Posters telling people not to be aggressive towards staff are commonplace in many organisations - the post office, train stations and yes, even hospitals.

It seems shocking that the one place where staff are under enormous stress - life and death type stress - and struggling to look after people that they should be subjected to spitting, swearing and physical assault. That was a view echoed by Simon Burns, the health minister who came to support the launch of the proposed redesign of A&Edepartments to reduce violence towards patients and staff at the Design Council last week.

The project involved frontline NHS staff in three pilot trusts, design experts, psychologists and behaviourists to understand the problem and try to fix it.

It did what many staff can’t do - look at the environment from the perspective of an anxious relative, or patients who are confused or intoxicated, or just frustrated by waiting.

The project has been applauded for its simplicity in redefining signage and making the wait more tolerable for patients by providing more information about when they’ll be seen, but it has also built in a greater degree of support for staff witnessing such events.

The nurses from the University Hospital Southampton Foundation Trust pilot said they had become accustomed to “low-level aggression”, and didn’t really see it as a problem. But by recognising it, challenging it and changing it, they had made A&E a safer place.

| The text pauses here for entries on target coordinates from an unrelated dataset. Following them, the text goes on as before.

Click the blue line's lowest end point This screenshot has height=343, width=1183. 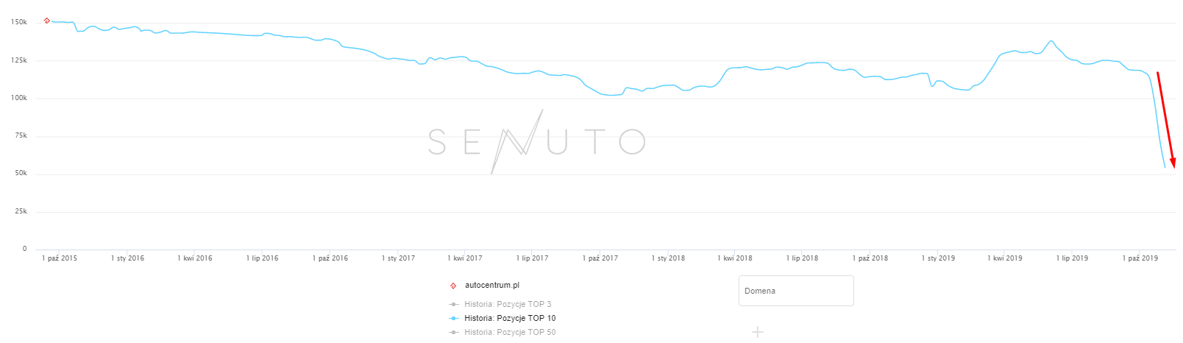[x=1165, y=168]
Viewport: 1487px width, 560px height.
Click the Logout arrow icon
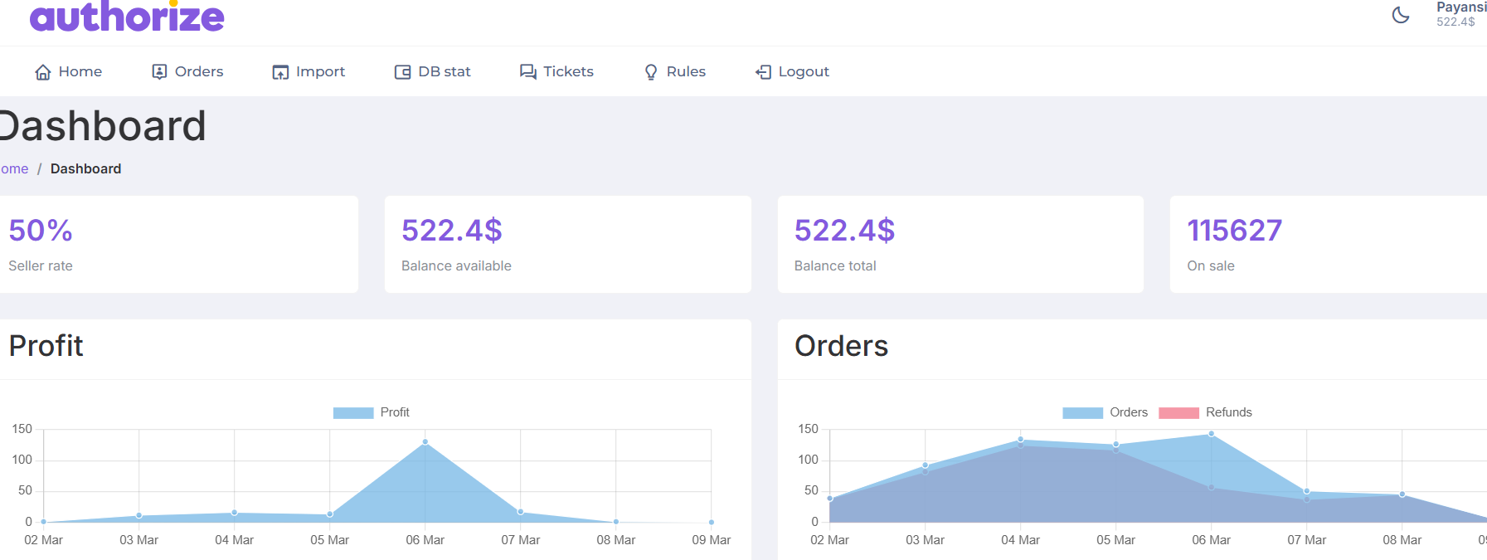763,72
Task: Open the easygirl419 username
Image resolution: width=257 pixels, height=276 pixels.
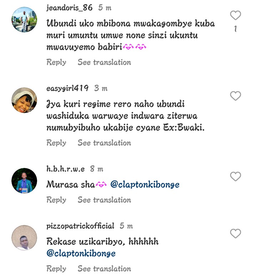Action: 67,88
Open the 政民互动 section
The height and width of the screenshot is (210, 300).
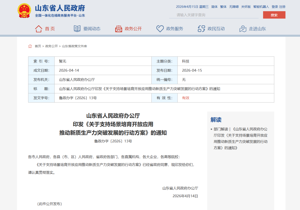216,28
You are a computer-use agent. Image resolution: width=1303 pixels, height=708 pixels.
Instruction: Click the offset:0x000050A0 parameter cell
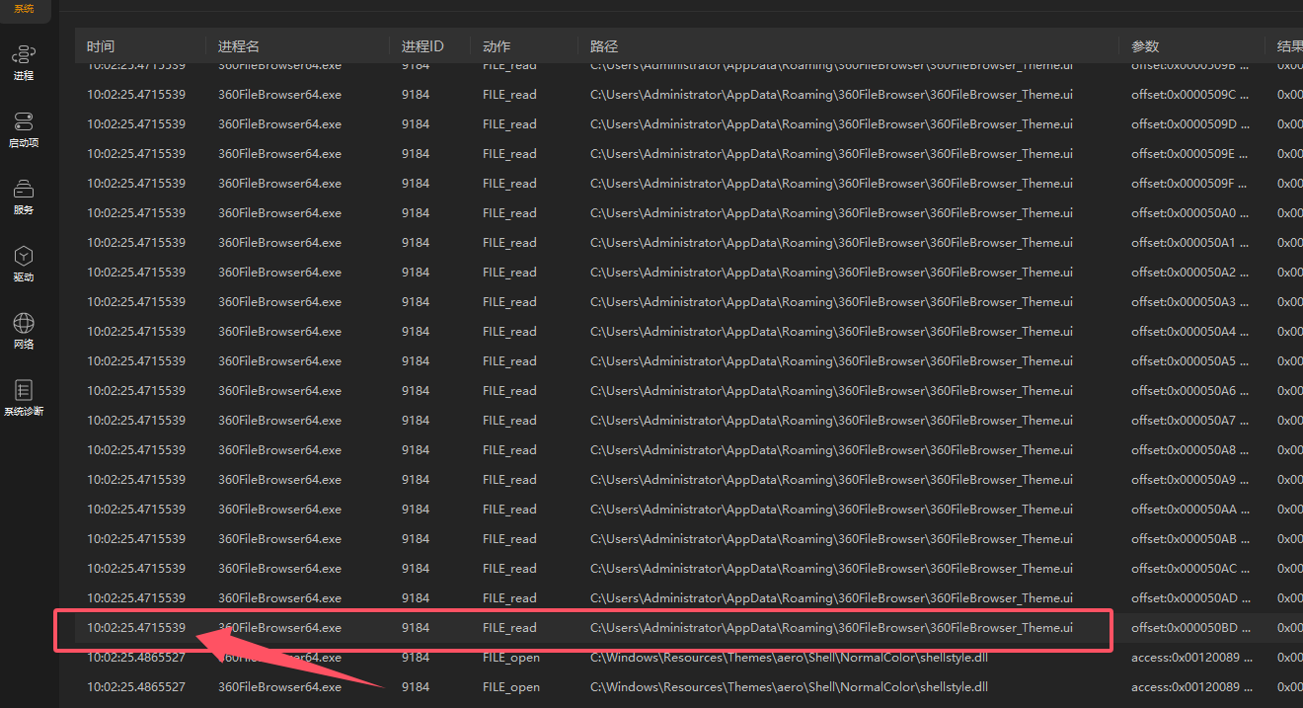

Nurses are typically resilient and stoical, dismissing bad behaviour as part of their job. But this project shows shrugging off the problem is not the best solution. Nurses have the knowledge to make a difference, now they need the confidence to say enough is enough.

  • 41 Comments

Readers' comments (41)

  • Anonymous | 4-Dec-2011 7:54 pm

    "quite correct but what is being done about it to change the attitudes of the public if, as you point out, all the information is readily available to them."

    What would you suggest? Perhaps the lack of consequences has something to do with it.

    "However, I think there must also be plenty of responsible individuals who do not willfully abuse the system."

    I would agree with you there, but there are enough who do abuse the system for it to be a problem.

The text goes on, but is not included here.